Crude oil prices witnessed mixed trade in Asia amid concerns surrounding a global supply glut and uncertainty about whether oil cartel Opec will cut production at a meeting later in the month.

Brent front-month contract was trading 0.23% higher to $77.67 a barrel as of 0649 GMT after the December contract expired on 13 November, when it finished $2.46 lower at $77.92, a level not seen since September 2010.

US December contract was trading 0.32% lower to $73.97 a barrel.

Brent prices have dropped for eight successive weeks, their longest weekly losing streak since records began in 1988, Reuters data showed. Prices are down some seven percent this week.

Mark Keenan, head of commodities research at Societe Generale in Singapore, told Reuters: "We've got a period of very heightened volatility in the lead-up to the November 27 Opec meeting."

US Stockpiles

Adding to oversupply worries, crude stocks at the key Cushing, Oklahoma, delivery hub in the US increased by a larger-than-expected 1.7 million barrels last week, the Energy Information Administration (EIA) said.

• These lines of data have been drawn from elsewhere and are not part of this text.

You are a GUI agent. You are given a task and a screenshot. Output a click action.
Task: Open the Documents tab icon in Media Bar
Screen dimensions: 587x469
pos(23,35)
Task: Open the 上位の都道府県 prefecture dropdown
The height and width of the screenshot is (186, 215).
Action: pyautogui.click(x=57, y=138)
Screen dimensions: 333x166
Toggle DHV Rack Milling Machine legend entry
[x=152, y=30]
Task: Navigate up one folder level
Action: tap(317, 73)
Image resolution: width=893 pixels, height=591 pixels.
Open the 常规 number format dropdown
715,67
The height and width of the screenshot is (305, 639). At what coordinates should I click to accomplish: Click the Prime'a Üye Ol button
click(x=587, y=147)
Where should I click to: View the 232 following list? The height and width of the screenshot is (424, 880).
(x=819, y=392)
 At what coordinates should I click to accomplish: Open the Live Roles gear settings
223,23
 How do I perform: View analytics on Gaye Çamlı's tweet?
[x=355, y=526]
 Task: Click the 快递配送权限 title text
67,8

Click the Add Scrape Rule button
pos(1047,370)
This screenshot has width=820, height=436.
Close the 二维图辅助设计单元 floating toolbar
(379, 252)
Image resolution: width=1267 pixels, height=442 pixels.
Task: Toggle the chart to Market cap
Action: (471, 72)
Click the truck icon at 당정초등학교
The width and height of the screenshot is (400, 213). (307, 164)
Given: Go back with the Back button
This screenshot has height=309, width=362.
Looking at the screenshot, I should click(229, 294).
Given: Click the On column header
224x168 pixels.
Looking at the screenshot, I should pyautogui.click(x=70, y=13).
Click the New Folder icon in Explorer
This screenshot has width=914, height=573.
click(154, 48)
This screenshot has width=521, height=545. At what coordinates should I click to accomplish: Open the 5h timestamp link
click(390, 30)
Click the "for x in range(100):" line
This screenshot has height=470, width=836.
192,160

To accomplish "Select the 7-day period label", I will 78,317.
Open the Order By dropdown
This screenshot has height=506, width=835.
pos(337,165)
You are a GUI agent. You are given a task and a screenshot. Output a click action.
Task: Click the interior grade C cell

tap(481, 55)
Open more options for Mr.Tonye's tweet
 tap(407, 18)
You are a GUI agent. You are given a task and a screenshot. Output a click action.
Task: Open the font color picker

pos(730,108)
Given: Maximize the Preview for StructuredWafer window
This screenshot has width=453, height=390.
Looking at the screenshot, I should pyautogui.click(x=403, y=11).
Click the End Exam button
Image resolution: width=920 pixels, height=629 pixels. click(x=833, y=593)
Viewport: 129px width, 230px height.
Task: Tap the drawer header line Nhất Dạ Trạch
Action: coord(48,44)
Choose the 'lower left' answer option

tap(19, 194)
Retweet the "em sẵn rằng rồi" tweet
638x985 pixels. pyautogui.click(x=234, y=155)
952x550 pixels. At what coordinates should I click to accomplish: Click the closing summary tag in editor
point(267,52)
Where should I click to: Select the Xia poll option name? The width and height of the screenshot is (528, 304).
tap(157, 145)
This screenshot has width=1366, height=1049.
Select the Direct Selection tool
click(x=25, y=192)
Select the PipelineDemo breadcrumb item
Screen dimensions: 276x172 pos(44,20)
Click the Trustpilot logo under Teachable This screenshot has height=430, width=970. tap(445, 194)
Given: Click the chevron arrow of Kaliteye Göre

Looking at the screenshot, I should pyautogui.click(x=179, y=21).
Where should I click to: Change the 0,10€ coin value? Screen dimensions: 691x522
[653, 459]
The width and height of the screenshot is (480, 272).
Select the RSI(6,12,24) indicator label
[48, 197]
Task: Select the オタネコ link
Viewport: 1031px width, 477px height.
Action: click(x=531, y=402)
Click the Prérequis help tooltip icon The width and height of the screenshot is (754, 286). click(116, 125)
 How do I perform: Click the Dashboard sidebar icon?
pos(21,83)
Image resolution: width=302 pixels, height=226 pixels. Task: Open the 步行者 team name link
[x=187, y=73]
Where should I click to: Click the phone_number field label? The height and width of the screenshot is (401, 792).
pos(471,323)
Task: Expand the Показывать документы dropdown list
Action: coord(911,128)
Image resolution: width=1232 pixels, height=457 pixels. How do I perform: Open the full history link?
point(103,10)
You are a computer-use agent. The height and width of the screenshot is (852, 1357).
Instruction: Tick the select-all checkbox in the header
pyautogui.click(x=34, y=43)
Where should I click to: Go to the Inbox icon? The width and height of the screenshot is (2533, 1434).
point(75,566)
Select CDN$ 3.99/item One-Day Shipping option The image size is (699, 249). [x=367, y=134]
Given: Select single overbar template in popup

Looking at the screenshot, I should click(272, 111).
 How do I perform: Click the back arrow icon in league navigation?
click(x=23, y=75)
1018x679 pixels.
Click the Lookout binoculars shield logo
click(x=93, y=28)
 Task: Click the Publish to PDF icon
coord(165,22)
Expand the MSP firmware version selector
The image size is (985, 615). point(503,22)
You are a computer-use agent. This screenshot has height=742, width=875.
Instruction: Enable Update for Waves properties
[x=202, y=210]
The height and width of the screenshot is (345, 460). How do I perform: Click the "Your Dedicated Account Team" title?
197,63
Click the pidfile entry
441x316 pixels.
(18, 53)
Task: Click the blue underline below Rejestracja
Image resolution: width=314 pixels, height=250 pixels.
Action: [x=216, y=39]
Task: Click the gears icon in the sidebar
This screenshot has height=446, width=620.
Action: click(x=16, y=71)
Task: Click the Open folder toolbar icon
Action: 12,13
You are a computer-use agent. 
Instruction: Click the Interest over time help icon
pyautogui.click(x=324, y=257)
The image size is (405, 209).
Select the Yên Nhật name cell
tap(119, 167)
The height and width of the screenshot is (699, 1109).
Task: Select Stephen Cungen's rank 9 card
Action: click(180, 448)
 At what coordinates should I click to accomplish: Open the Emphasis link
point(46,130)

But American crude stockpiles surprisingly fell 1.7 million barrels in the week to 7 November, against expectations of a 750,000 barrel increase in inventories, the EIA said.

Libyan Supply

The 120,000 barrel-a-day Hariga oil port in eastern Libya has reopened after state security guards ended a protest over unpaid wages, but the El Sharara oil field remains shut.

Iraqi and Kurdish officials have struck a deal over oil exports and civil service payments, which should ease tensions between Baghdad and the Kurdistan Regional Government (KRG), Iraq's finance minister Hoshyar Zebari said.

Opec production rose to its highest in more than a year in October, a Bloomberg survey showed, just as the US, the world's leading oil consumer, moved closer towards energy independence.

Oil prices have lost some 30% since a peak in June on fears that slowing economic activity in Europe and China, will hit demand in the regions.